The Kα X-ray of molybdenum has wavelength 0.071 nm. If the energy of molybdenum atoms with a K electron knocked out is 27.5 keV, the energy of this atom when an L electron is knocked out will be ______ keV. (Round off to the nearest integer)

Relevant Equations

Energy conservation

The question seems very simple, and its solution is also very simple. But what bothers me is the wording- "energy of Molybdenum atoms" what does that mean?? energy relative to what? also how can the energy of a bound system be positive? and I have never seen "energy of atoms" being used as a terminology before.

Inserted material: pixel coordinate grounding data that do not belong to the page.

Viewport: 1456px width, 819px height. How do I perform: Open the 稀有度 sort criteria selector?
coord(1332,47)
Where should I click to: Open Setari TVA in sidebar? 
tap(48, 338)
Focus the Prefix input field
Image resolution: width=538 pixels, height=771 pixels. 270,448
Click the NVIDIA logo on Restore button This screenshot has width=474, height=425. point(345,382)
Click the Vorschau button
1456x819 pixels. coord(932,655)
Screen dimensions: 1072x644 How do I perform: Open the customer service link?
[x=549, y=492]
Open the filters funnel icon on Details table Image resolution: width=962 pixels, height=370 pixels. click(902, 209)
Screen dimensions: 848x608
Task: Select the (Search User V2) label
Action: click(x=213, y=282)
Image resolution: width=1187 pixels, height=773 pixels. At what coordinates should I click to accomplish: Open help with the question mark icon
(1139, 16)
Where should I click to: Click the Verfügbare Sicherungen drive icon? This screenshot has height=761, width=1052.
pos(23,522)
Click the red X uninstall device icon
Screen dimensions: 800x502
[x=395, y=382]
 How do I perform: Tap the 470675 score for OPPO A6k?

Please help me understand what the question is asking for.

Thanks.

 

[realJohn]

Do you know the equation for energy conservation?

Assume we can say things such as "the energy level of an electron" or "binding energy of a specific electron in an atom".

 

[Steve4Physics]

The question seems very simple, and its solution is also very simple. But what bothers me is the wording- "energy of Molybdenum atoms" what does that mean?? energy relative to what? also how can the energy of a bound system be positive? and I have never seen "energy of atoms" being used as a terminology before.

Please help me understand what the question is asking for.

This is (IMO) a badly written question for another reason. The final state of the atom is ambiguous. Is it:
a) missing only an L-electron? (call this state-1)? or
b) missing a K-electron and an L-electron (call this state-2)?

For an answer to be possible with the given data, I think we need to assume state-1 is intended.

27.5 keV seems to be an arbitrary energy value with an arbitrary zero reference – think of it simply as the kinetic + potential (external and internal) energy of the singly-ionised molybdenum atom in (let’s call it) state-0.

The atom starts in state-0 with a K-electron missing. Note that if an L-electron drops into the K-vacancy, the atom loses some energy ($E_{photon}$) and is now in state-1.

So, to find the atom’s final (state-1) energy, we just need to subtract the energy lost (the photon energy) from 27.5keV.

Edit - typo's.